(Set of tasks)
a – In the article on Volkswagen's digital design work, how long is the LED wall in the Wolfsburg Design Center's presentation hall?
b – Translate this sentence from the article on Volkswagen's digital design work into German: "Digital meetings are also beneficial to the environment, as they reduce air travel."
c – Transcribe the part of the article on Volkswagen's digital design work starting at "Now the designers" and ending at "are too great.".

At Volkswagen, digital work, supported by virtual reality, is an established practice – and even more so after the onset of the pandemic, which has accelerated existing processes. This leads to CO2 savings and makes designing new cars increasingly sustainable.
It’s best to talk through important decisions face to face – before Coronavirus, that was the view of Marco Pavone, the Head of Exterior Design at Volkswagen, and the reason why he was a frequent traveller. “Design thrives on the fact that you look at shapes from the same perspective and can demonstrate changes,” says Pavone, before recounting how the pandemic and the switch to digital have changed his work. “At first it was a shock, but it passed,” admits Pavone. “Designers have learned to replace a large proportion of travel with online meetings.” This trend, already underway prior to the Covid-19 crisis, has seen existing technology improved further and shows how Volkswagen is becoming a more digital and sustainable company.
The giant video wall
At the Wolfsburg Design Center there is a large presentation hall with an 18-meter LED wall. During a standard meeting, Pavone uses the video wall to connect with participants from locations such as China and Brazil and present the virtual model of a new vehicle, explaining what his team has changed.
He can show details in razor-sharp clarity on the video wall – almost like on a real car. “We know we can trust the technology,” says Pavone.
Reducing CO2 emissions
Digital meetings are also beneficial to the environment, as they reduce air travel. This is borne out by the figures: Pavone used to make around a dozen business trips a year – that’s the equivalent of approximately 50 tons of CO2 emissions which have now been saved. Obviously online conferences lead to electricity consumption, but the ecological balance sheet is much better than for meetings on other continents.
Volkswagen’s designers had digitised many work processes even before the pandemic. One example is the use of data glasses, which designers, engineers, and other development partners use to work together in virtual reality. This technology has seen the demand for physical vehicle clay models falling significantly in recent years. The advantage: faster decisions and savings in the millions.
Now the designers are going one step further and aiming to design a show car using exclusively virtual methods. With no intermediate step via a clay model, that means the engineers will build the car directly from digital designs.
Creativity at the forefront
For most employees, the possibilities for digital collaboration are a valuable asset. Like many departments, designers currently work predominantly from home and only meet at the workplace for special reasons.
“Some colleagues now take their children to school and then sit down at the computer. I have no problem with that. Creative ideas don’t come at the push of a button anyway,” adds Pavone. Many designers are keen to continue with digital working even after the pandemic. Simply going back is not an option – the savings in time, costs and climate-damaging emissions are too great.
The real world
“I assume that in the future we will have a lot of virtual meetings but will still need face-to-face encounters,” says Pavone. “We should never forget we are people. And – as good as the digital possibilities are – you can still overlook mistakes. Perfect design can only be created when we see the model outside in sunlight, in the real world. After all, the car will still be driving on real roads – and not on the screen.”

(Dataset content)
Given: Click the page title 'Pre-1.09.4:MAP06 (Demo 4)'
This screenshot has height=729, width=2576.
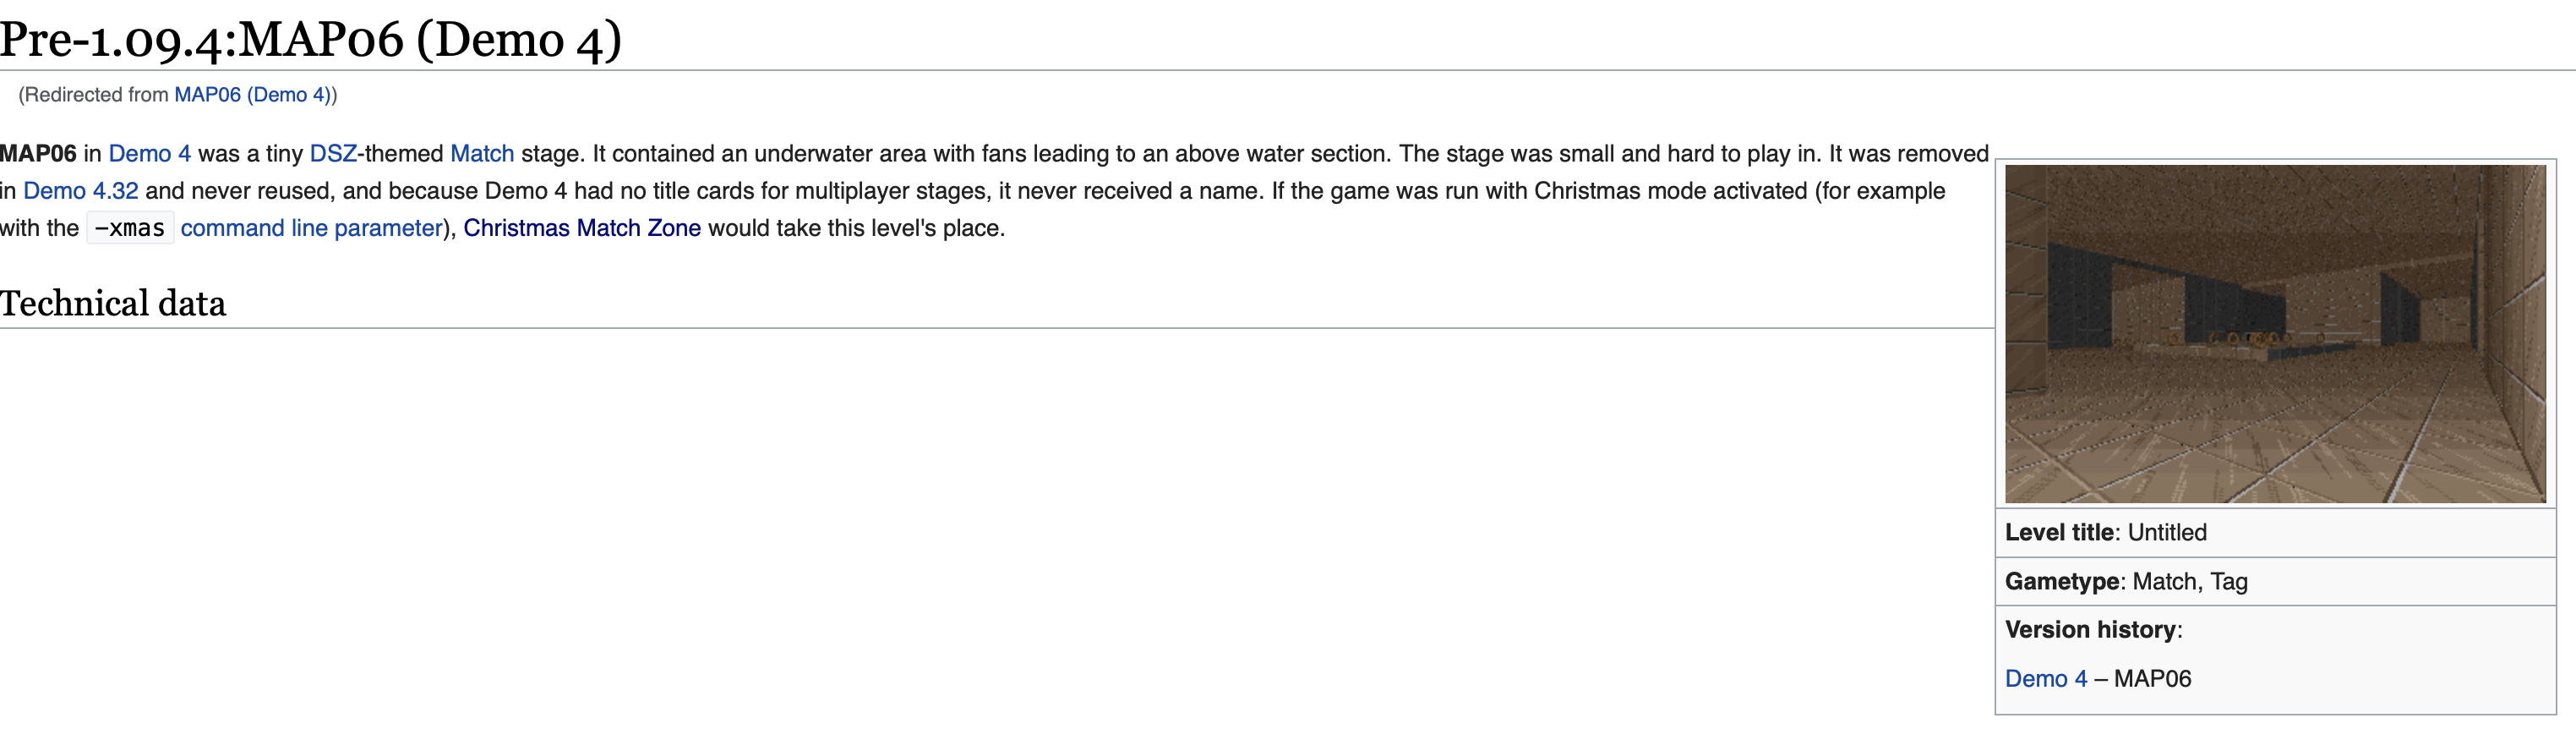Looking at the screenshot, I should coord(311,39).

(Answers for this exercise)
a – 18 meters

b – Digitale Meetings sind auch vorteilhaft für die Umwelt, da sie Flugreisen reduzieren.

c –
Now the designers are going one step further and aiming to design a show car using exclusively virtual methods. With no intermediate step via a clay model, that means the engineers will build the car directly from digital designs.
Creativity at the forefront
For most employees, the possibilities for digital collaboration are a valuable asset. Like many departments, designers currently work predominantly from home and only meet at the workplace for special reasons.
“Some colleagues now take their children to school and then sit down at the computer. I have no problem with that. Creative ideas don’t come at the push of a button anyway,” adds Pavone. Many designers are keen to continue with digital working even after the pandemic. Simply going back is not an option – the savings in time, costs and climate-damaging emissions are too great.